Miltpain, New Cysteine Proteinase from the Milt of Chum Salmon, Oncorhynchus keta

A new cysteine proteinase, salmon miltpain, was isolated and purified from the milt of chum salmon ( Oncorhynchus keta). Native molecular mass was estimated as 67,000 by gel filtration column chromatography (Shodex WS2003) and 22,300 by SDS-polyacrylamide gel electrophoresis. Isoelectoric point was determined to be 3.9 by isoelectric focusing.
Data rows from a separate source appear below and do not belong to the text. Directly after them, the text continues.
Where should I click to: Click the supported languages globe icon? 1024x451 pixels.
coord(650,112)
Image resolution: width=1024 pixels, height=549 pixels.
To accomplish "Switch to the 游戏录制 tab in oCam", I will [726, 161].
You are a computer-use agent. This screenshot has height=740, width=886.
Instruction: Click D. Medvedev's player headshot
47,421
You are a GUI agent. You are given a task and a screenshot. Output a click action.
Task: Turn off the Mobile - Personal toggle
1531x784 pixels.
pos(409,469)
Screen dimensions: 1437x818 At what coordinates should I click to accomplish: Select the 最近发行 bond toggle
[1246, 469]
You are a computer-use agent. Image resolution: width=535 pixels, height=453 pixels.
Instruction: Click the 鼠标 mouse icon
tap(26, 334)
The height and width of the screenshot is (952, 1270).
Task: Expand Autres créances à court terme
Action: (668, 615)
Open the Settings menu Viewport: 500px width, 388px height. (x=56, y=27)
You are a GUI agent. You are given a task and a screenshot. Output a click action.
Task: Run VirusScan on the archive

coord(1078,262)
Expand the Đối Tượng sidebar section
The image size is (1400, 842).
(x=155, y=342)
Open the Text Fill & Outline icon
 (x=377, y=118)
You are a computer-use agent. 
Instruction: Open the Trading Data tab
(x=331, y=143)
The first 15 amino acid residues in the N-terminal region were LPSFLYAEMVGYNIL. The cysteine proteinase, which had a pH optimum of 6.0 for Z-Arg-Arg-MCA hydrolysis, required a thiol-reducing reagent for activation and was inhibited by E-64, iodacetamide, CA-074 Me, TLCK, TPCK and ZPCK. The cysteine proteinase exhibited unique substrate specificity toward paired basic residues such as Lys-Arg, Arg-Arg at the subsites of P2-P1 and had a K m of 16.3 μM and k cat of 20.3 s −1 with Z-Arg-Arg-MCA as substrate and a K m of 52.9 μM and k cat of 1.79 s −1 with Z-Phe-Arg-MCA. This proteinase was found to considerably hydrolyze basic proteins such as histone, salmine and clupaine but not milk casein.